Des fûts réalisés avec les chênes présents sur le domaine

Pour lui, tout a débuté en 2016. « À notre arrivée sur le domaine, nous avons voulu nous remettre à l’agro-sylvio-pastoralisme, retrace Maxime Ullens. Dans cette optique, nous avons voulu réaliser des fûts avec les arbres du domaine. » Tous les ans, un tonnelier se déplace donc sur le domaine, avec l’ONF, et sélectionne les arbres les plus propices à la réalisation des barriques de 205 litres. Le chêne sèche ensuite sur le domaine. « Tout cela nous a permis de nous familiariser avec le chêne, les tonneaux, les chauffes », énumère Maxime Ullens.

Le viticulteur a été étonné de constater que les chauffes ne sont « pas très étudiées ». Il s’est donc lancé dans un examen du séchage et des chauffes, avec suivis de la température extérieure, de l’hygrométrie, etc. Pour poursuivre cette étude, « nous avons voulu un fût avec des fonds vitrés, pour pouvoir observer la chauffe de la barrique, son impact sur la fermentation, le dépôt des lies », décrit-il. Et à la dégustation, quelle ne fût pas sa surprise !

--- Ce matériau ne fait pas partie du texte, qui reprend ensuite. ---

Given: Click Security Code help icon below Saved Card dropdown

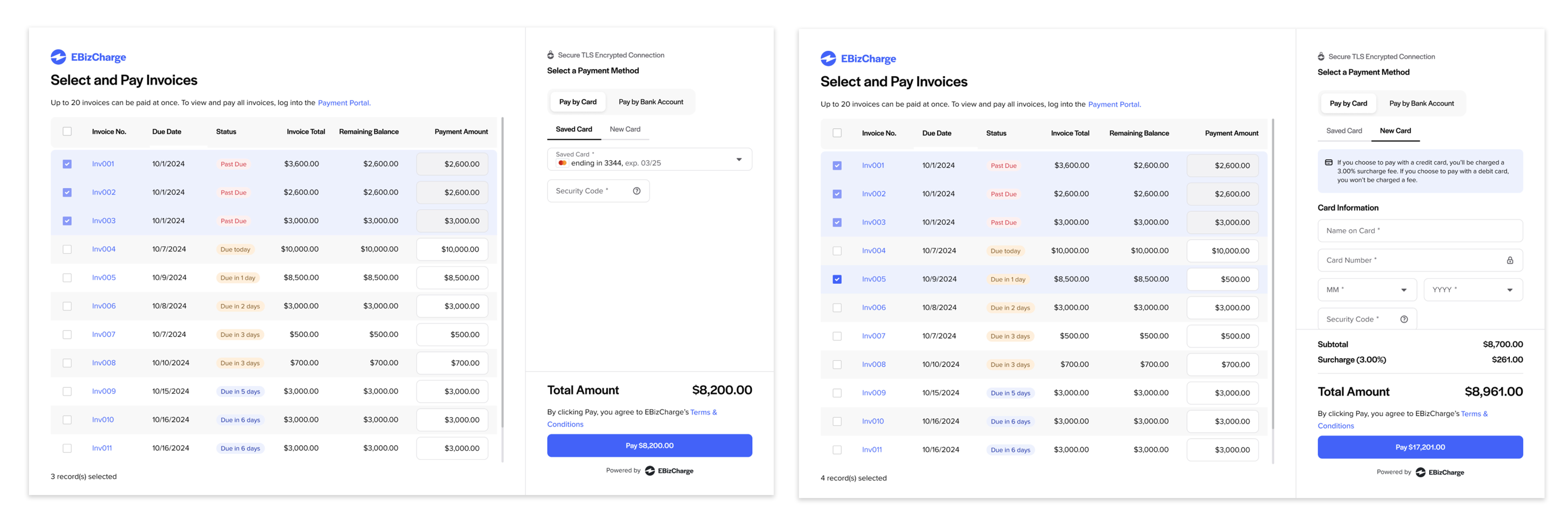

Le vin du fût vitré est ressorti comme étant le meilleur. « C’était celui qui goûtait le mieux », confirme-t-il. Notes de vanillé, de toasté, de grillé étaient au rendez-vous, contre davantage de verdeur et de sécheresse dans les vins élevés uniquement sous bois. « J’ai réalisé à ce moment que les fonds représentaient 13 % du fût, se remémore-t-il. Or ces fonds ne sont pas chauffés, d’où des arômes végétaux, et de l’amertume. » En revanche, la présence de verre, malgré l’ajout d’un tissu occultant, a généré des goûts de lumière et eu une trop forte répercussion thermique.

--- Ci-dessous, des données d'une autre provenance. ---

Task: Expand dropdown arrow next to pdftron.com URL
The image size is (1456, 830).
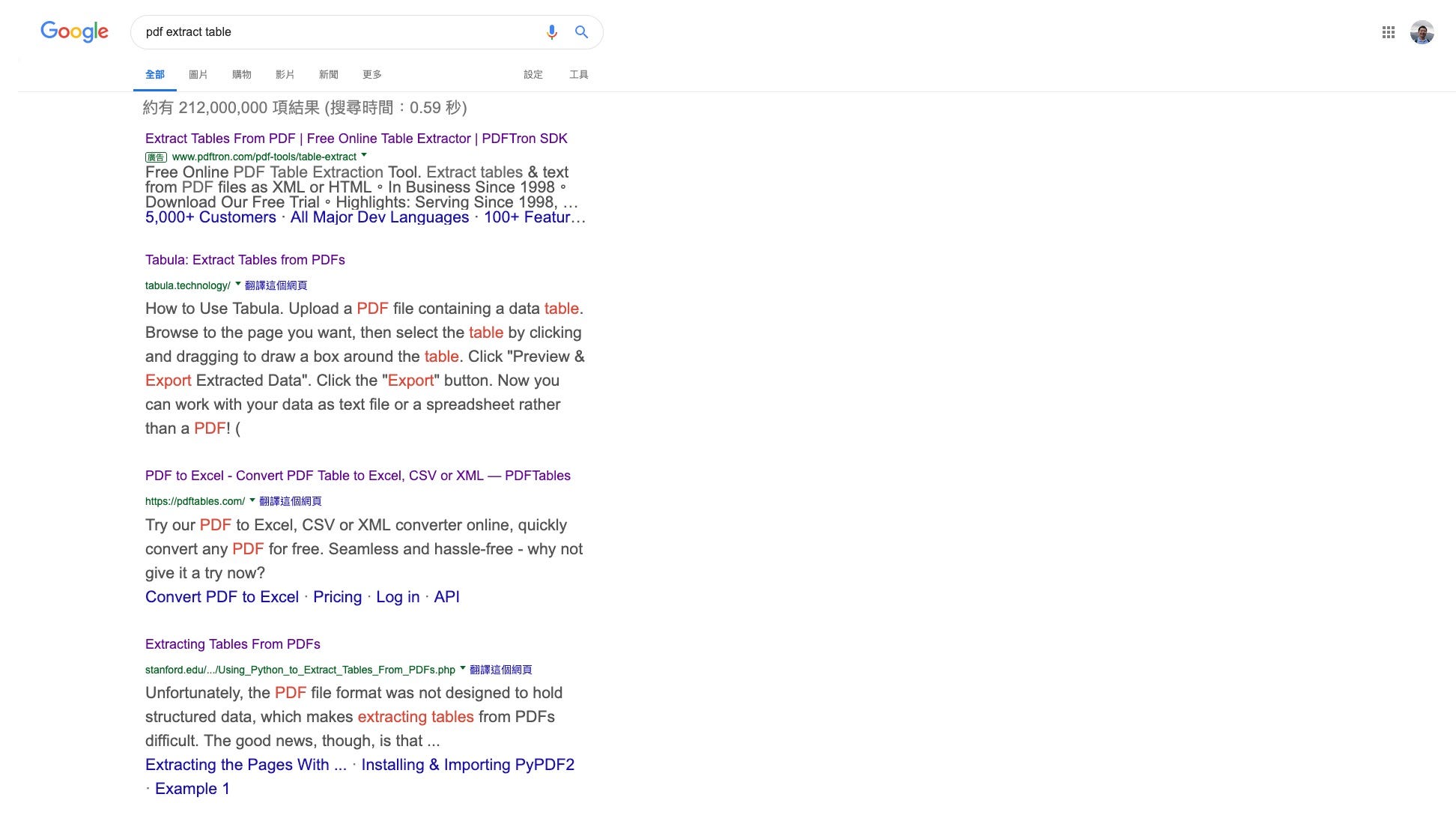Action: [364, 156]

Brûler les fonds au chalumeau n’est pas intéressant

Maxime Ullens a donc poussé ses essais plus loin. Il a testé la chauffe des fonds avec un chalumeau, pour un résultat « pas du tout probant », puis des fûts avec des fonds en inox de 3 cm, mais sans succès. « La cave étant à 12 °C, l’inox transmettait la température au vin, ce qui fait que nous avons dû chauffer pour réaliser la fermentation », déplore-t-il. Exit donc l’inox, et même les fûts entièrement en inox de GD industrie. Le Wineglobe ne lui a pas non plus donné satisfaction.

Parallèlement à cela, le vigneron a aussi essayé les tonneaux en grès Luna, de Clayver. « Le vin était trop rond, trop riche, trop gourmand, avec trop de notes exotiques, témoigne Maxime Ullens. Or nous aimons les profils plus tendus, avec une belle acidité et de l’amertume. » Mais cet essai lui a donné l’idée d’associer le grès au bois. « J’ai demandé à mon tonnelier de me fournir une barrique élaborée avec nos chênes, sans fonds, détaille-t-il. Et Clayver a accepté de nous confectionner les fonds. Nous les avons assemblés en interne, car nous avons une menuiserie à Liège. »

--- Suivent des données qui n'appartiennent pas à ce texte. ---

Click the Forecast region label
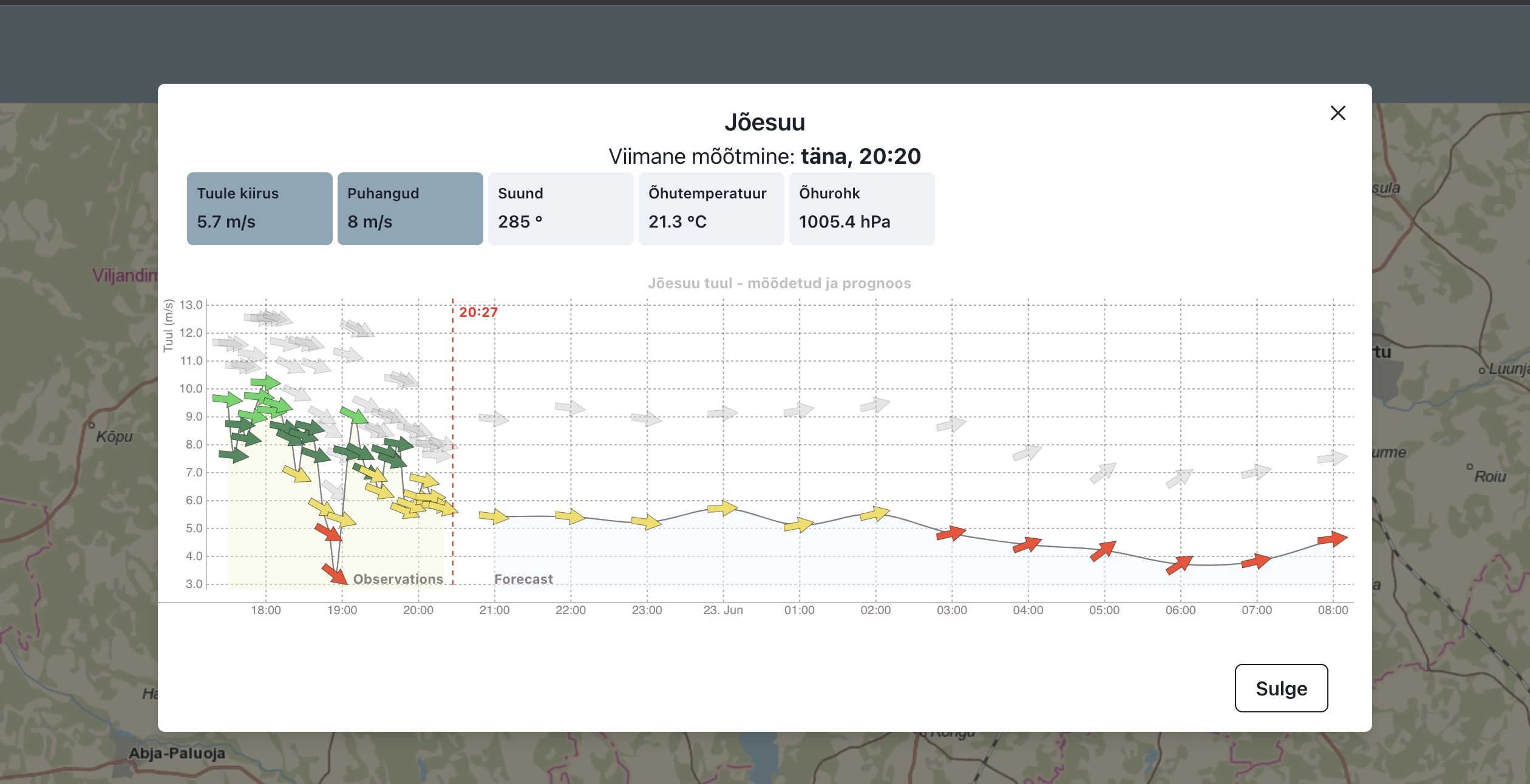Viewport: 1530px width, 784px height. pyautogui.click(x=523, y=579)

Le résultat a été à la hauteur de ses espoirs. « Nous avons été très surpris car le vin avait perdu toute l’amertume et le végétal qu’il y avait dans celui vinifié et élevé uniquement sous bois ; il avait une belle finesse aromatique, témoigne-t-il. On a conservé une bonne oxygénation du vin grâce à la porosité du grès, et le même comportement que le bois vis-à-vis de la température. »

Des barriques aux alentours de 1 600 euros

Maxime Ullens a été si convaincu de son essai que cette année, il est passé à la vitesse supérieure. Il a commandé six nouveaux fonds. Il dispose ainsi de quatre barriques chêne et grès, dans lesquelles il a entonné du pinot meunier. Et pour 2024, il compte encore augmenter le nombre de ces barriques mixtes. Seul bémol, il estime que malgré la fourniture du chêne, ces pièces lui reviennent entre 1 500 et 1 700 euros, repérage, coupe, chauffe, fonds, compris.